Mark Hurd's departure from Hewlett-Packard (HPQ) for ethics violations and Brenda Barnes leaving Sara Lee (SLE) because of health problems serve as important reminders that senior executives can—and will—leave at a moment's notice. The sudden and unexpected loss of a CEO (or any top executive) has the potential to throw the best-performing company into a tailspin if emergency succession plans are not in place. Does your company's succession plan provide a blueprint for what will happen in the event that a senior executive dies, is disabled, or is forced from the company on short notice?
The emergency succession plan must include specific provisions for (1) interim leadership, (2) communicating with key stakeholders, and (3) rapidly initiating a search for a new chief executive. A rapid transition to interim leadership is critical to avoid a vacuum at the top. But care must be taken to ensure that the appointment of interim leadership doesn't lead to major problems with the CEO search process. When possible, the interim CEO should not be a contender for the top job, as this will intensify and distort the politics at the top of the company—just when you most need some stability and focus.
The HP board's appointment of Cathie Lesjak as interim CEO is a good example; she stated up front that she did not aspire to be CEO, and this may be one reason why she was appointed. While it could make sense to designate a chain of succession in advance—as in the case with the U.S. government—it often is difficult to anticipate who will be contenders for the top job a year or two down the road as fortunes and ambitions wax and wane. So rather than make specific, rigid personnel commitments in advance, it often makes more sense to have a solid process through which the board can rapidly converge on an interim CEO at the time of an incident.
"Things Are Under Control"
It's also essential that a preset plan be in place to communicate with key stakeholders, including customers, employees, and investors. The specific content of the communication will of course depend on the circumstances, but templates for the most common scenarios (accidental death, health-related, resignation) can be developed in advance, as can plans for how communication (audiences, channels) will be handled. The loss of a senior executive, especially one who has played a pivotal role in shaping the company's performance, is bound to send shock waves through the system (witness the precipitous drop in HP's stock price after Mark Hurd's departure was announced). The interim leadership must have the processes and channels in place to communicate rapidly that (1) things are under control in the business, (2) the company has a deep leadership bench, and (3) plans are in place to manage an orderly succession.

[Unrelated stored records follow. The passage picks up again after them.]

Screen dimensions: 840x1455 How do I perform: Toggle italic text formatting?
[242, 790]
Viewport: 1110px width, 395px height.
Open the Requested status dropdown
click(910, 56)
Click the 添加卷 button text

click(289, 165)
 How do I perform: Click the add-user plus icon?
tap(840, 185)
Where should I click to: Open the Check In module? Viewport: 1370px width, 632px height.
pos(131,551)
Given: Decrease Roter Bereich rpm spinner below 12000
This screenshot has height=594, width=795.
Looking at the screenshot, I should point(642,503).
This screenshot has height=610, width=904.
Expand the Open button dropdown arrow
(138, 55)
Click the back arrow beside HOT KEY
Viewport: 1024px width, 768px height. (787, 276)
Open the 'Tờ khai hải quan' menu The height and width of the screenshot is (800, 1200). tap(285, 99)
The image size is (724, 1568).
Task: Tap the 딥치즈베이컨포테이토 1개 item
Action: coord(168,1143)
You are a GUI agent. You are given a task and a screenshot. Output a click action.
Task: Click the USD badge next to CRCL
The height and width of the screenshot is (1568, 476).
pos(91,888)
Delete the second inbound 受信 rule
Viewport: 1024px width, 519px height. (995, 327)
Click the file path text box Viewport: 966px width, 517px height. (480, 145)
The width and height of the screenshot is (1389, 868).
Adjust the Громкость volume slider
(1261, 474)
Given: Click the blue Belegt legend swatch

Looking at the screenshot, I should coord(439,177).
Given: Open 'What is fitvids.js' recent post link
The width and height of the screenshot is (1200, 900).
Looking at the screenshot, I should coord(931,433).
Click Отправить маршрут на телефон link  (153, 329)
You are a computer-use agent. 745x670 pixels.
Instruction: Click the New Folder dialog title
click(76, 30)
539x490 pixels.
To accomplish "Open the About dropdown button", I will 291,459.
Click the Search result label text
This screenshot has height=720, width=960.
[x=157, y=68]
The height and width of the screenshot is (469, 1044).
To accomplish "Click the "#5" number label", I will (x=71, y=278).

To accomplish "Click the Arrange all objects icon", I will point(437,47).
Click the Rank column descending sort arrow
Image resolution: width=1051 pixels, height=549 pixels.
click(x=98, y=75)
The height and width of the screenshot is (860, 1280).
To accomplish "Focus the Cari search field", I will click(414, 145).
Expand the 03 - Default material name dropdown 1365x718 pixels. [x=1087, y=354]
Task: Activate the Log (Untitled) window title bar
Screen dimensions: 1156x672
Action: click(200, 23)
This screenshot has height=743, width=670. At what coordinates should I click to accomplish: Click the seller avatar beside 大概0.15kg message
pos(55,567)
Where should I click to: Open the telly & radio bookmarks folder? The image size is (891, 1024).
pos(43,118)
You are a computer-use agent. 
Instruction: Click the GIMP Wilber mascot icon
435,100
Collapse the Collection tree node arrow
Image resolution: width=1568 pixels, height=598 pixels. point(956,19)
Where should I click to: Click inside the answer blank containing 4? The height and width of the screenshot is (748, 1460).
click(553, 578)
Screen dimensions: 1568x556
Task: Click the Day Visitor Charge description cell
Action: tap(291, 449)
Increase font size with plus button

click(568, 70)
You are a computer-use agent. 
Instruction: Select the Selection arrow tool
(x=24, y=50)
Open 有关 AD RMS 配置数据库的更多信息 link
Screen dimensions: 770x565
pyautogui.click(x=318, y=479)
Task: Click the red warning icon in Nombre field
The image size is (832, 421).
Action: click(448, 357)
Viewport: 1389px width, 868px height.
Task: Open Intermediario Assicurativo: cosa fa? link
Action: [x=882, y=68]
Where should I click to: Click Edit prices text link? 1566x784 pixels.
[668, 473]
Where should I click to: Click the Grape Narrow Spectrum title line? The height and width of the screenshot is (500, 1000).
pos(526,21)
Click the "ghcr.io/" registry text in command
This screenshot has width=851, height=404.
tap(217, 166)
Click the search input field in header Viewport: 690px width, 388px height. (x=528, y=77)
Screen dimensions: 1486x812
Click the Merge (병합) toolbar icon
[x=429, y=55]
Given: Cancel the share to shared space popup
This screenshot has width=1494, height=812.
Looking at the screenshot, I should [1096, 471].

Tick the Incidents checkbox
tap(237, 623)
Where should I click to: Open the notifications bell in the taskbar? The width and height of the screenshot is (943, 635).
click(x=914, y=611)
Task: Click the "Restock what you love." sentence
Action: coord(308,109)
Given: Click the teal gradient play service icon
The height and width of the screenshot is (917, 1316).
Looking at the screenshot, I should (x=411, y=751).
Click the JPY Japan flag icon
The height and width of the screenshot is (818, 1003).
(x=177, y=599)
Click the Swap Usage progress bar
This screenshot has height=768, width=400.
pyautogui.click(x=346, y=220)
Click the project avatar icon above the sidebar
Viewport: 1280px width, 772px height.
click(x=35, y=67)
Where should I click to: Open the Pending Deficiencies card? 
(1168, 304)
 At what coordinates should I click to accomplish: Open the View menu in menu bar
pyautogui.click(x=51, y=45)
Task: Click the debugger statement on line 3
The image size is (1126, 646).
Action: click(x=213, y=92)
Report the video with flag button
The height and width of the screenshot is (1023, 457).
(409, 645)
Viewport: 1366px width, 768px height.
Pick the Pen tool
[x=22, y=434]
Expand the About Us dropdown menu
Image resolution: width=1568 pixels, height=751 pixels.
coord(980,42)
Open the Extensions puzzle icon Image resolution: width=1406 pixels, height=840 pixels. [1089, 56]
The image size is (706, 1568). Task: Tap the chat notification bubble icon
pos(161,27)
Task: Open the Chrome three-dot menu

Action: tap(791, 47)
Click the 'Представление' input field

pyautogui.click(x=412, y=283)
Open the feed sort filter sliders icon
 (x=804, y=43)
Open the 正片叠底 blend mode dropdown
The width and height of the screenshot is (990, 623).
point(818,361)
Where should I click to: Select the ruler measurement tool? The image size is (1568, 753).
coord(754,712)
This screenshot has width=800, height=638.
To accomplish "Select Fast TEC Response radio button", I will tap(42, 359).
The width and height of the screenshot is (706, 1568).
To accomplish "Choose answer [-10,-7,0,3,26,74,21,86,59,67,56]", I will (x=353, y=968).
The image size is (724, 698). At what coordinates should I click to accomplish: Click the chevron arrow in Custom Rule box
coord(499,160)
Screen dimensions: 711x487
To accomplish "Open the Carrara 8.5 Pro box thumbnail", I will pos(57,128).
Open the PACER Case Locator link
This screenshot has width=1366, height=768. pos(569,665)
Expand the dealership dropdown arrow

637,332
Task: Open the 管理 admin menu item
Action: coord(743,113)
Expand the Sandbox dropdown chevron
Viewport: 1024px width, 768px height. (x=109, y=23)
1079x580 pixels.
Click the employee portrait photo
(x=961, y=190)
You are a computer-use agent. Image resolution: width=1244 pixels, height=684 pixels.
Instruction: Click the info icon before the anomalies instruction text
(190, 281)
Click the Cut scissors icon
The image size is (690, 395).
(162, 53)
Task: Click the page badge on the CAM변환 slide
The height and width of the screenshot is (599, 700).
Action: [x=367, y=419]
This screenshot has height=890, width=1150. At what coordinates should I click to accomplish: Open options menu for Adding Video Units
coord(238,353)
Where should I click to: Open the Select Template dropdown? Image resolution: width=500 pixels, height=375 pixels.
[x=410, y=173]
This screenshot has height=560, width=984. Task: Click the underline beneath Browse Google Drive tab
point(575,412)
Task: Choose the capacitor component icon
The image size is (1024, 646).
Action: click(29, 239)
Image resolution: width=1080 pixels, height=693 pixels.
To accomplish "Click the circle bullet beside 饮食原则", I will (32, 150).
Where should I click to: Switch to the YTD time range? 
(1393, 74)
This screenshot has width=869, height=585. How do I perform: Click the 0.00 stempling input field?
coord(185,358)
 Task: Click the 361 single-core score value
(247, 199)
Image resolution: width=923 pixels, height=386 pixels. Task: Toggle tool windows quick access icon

The worst thing that can happen is that key stakeholders perceive interim leadership to be in disarray or, worse, panicking. This is also a time when the board of directors has to step up and play a much more active role in oversight of the company, thereby helping to reassure key stakeholders. Options range from forming a special advisory committee to appointing a board member as interim chairman to work with the interim CEO.
Finally, the emergency plan should include provisions for rapidly initiating the search for a replacement CEO. This is facilitated if the company already has resources prepositioned to support this process, potentially including a contingent retainer agreement with an executive search firm. It's here, too, that the strength of the company's broader senior executive succession plan may make a huge difference. To the extent that the board has a good handle on who the likely successors are (and the successors to the successors), the process can proceed much more expeditiously.
The unexpected departure of a CEO is a blow to any company, but it need to not have damaging long-term consequences. The starting point is to ask yourself: What would we do if we lost our CEO tomorrow?